Re: [RFC v2] mm: introduce page pin owner

From: David Hildenbrand <david@redhat.com>
To: Minchan Kim <minchan@kernel.org>
Cc: Andrew Morton <akpm@linux-foundation.org>,
	Michal Hocko <mhocko@suse.com>, linux-mm <linux-mm@kvack.org>,
	LKML <linux-kernel@vger.kernel.org>,
	Suren Baghdasaryan <surenb@google.com>,
	John Dias <joaodias@google.com>,
	huww98@outlook.com, John Hubbard <jhubbard@nvidia.com>
Subject: Re: [RFC v2] mm: introduce page pin owner
Date: Fri, 14 Jan 2022 17:51:24 +0100	[thread overview]
Message-ID: <8f02e71b-5de7-4342-7371-a7fe19b114b5@redhat.com> (raw)
In-Reply-To: <YeGnSG3BS5np9mUa@google.com>

On 14.01.22 17:39, Minchan Kim wrote:
> On Fri, Jan 14, 2022 at 02:31:43PM +0100, David Hildenbrand wrote:
>> On 12.01.22 21:41, Minchan Kim wrote:
>>> On Wed, Jan 12, 2022 at 06:42:21PM +0100, David Hildenbrand wrote:
>>>>>>
>>>>>> What about something like:
>>>>>>
>>>>>> "mm: selective tracing of page reference holders on unref"
>>>>>>
>>>>>> PAGE_EXT_PIN_OWNER -> PAGE_EXT_TRACE_UNREF
>>>>>>
>>>>>> $whatever feature/user can then set the bit, for example, when migration
>>>>>> fails.
>>>>>
>>>>> I couldn't imagine put_page tracking is generally useful except
>>>>> migration failure. Do you have reasonable usecase in your mind
>>>>> to make the feature general to be used?
>>>>
>>>> HWpoison etc. purposes maybe? Trace who still held a reference a page
>>>> that was poisoned and couldn't be removed?  Or in general, tracking
>>>
>>> I am not familiar with hwpoison so here dumb question goes:
>>> Is that different one with __soft_offline_page?
>>> It uses migrate_pages so current interface supports it with filter.
>>
>> __soft_offline_page() won't kill the target and try to migrate because
>> the pages are about to be damaged and we can still access them.
>>
>> ordinary memory errors mean we kill the target because we cannot access
>> the page anymore without triggering MCEs (or worse IIUC) again.
>>
>> So in my thinking, after memory_failure(), it could eventually be
>> helpful to figure out who still has a (temporary) reference to such a
>> broken page, even after killing the process. But that's just one idea I
>> quickly came up with.
> 
> 
> Thanks for the clarification. Is the trace best fit in the case?
> Presumably you know the broken page, can't you find who owns the page
> using /proc/pid/pagemap?
> Furthermore, page_get/put operations commonly could happen in
> different contexts regardless of page's owner so the trace from
> different context is still helpful?
> 
> If it's helpful, could you tell what you want to make the interface to
> set the bit of broken page? For example, as-is case for page migration,
> report_page_pinners is called to mark failed page at unmap_and_move.
> Do you want to add something similar(maybe, set_page_ref_track under
> rename) in memory-failure.c?
> 
> It would be very helpful to design the feature's interface(surely,
> naming as well) and write description to convince others "yeah,
> sounds like so useful for the case and that's best fit than other way".
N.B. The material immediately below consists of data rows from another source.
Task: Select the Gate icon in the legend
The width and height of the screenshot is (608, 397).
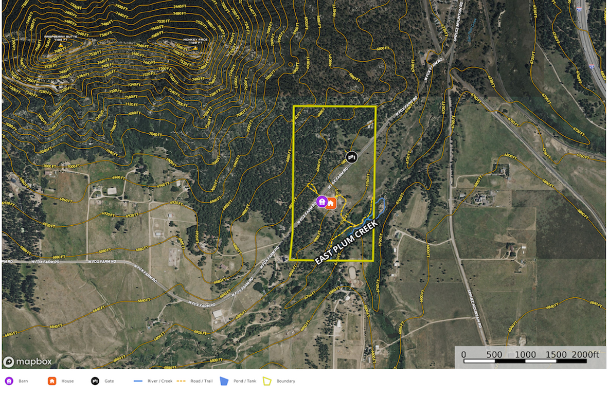Action: point(94,381)
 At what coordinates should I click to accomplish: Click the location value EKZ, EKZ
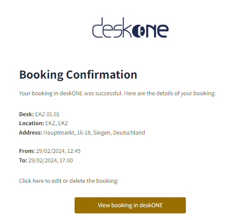57,123
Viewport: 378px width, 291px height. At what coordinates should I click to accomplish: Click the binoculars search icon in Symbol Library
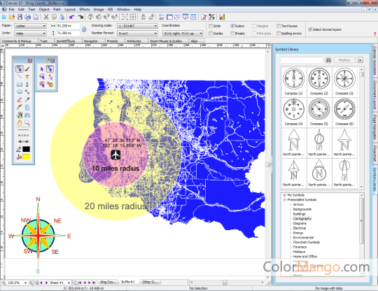coord(328,60)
I currently don't have time to explore this further, it was just a
random thought how else this might be useful.

>>
>>>
>>> echo "memory_failure" > $trace_dir/events/page_pin_owner/report_page_pinners/filter
>>>
>>>> references to something that should have a refcount of 0 because it
>>>> should have been freed, but for some reason there are still references
>>>> around?
>>>
>>> Sounds like you are talking about memory leak? What's the purpose
>>> with trace, not using other existing tool to find memory leak?
>>>
>>
>> IIRC, kmemleak can find objects that are no longer referenced, and we
>> cannot track buddy allocations, but only kmalloc and friends.
> 
> PageOwner is your good buddy.

Page owner tracks who owns a page but not who else holds a reference
(some buffer, gup, whatsoever), right?

> 
>>
>>>>
>>>>> Otherwise, I'd like to have feature naming more higher level
>>>>> to represent page migration failure and then tracking unref of
>>>>> the page. In the sense, PagePinOwner John suggested was good
>>>>> candidate(Even, my original naming PagePinner was worse) since
>>>>
>>>> Personally, I dislike both variants.
>>>>
>>>>> I was trouble to abstract the feature with short word.
>>>>> If we approach "what feature is doing" rather than "what's
>>>>> the feature's goal"(I feel the your suggestion would be close
>>>>> to what feature is doing), I'd like to express "unreference on
>>>>> migraiton failed page" so PAGE_EXT_UNMIGRATED_UNREF
>>>>> (However, I prefer the feature naming more "what we want to achieve")
>>>>>
>>>> E.g., PAGE_EXT_TRACE_UNREF will trace unref to the page once the bit is
>>>> set. The functionality itself is completely independent of migration
>>>> failures. That's just the code that sets it to enable the underlying
>>>> tracing for that specific page.
>>>
>>> I agree that make something general is great but I also want to avoid
>>> create something too big from the beginning with just imagination.
>>> So, I'd like to hear more concrete and appealing usecases and then
>>> we could think over this trace approach is really the best one to
>>> achieve the goal. Once it's agreed, the naming you suggested would
>>> make sense. 
>>
>> At least for me it's a lot cleaner if a feature clearly expresses what
>> it actually does. Staring at PAGE_EXT_PIN_OWNER I initially had no clue.
>> I was assuming we would actually track (not trace!) all active FOLL_PIN
>> (not unref callers!). Maybe that makes it clearer why I'd prefer a
>> clearer name.
> 
> I totally agree PagePinOwner is not 100% straightforward. I'm open for
> other better name. Currently we are discussing how we could generalize
> and whether it's useful or not. Depending on the discussion, the design/
> interface as well as naming could be changed. No problem.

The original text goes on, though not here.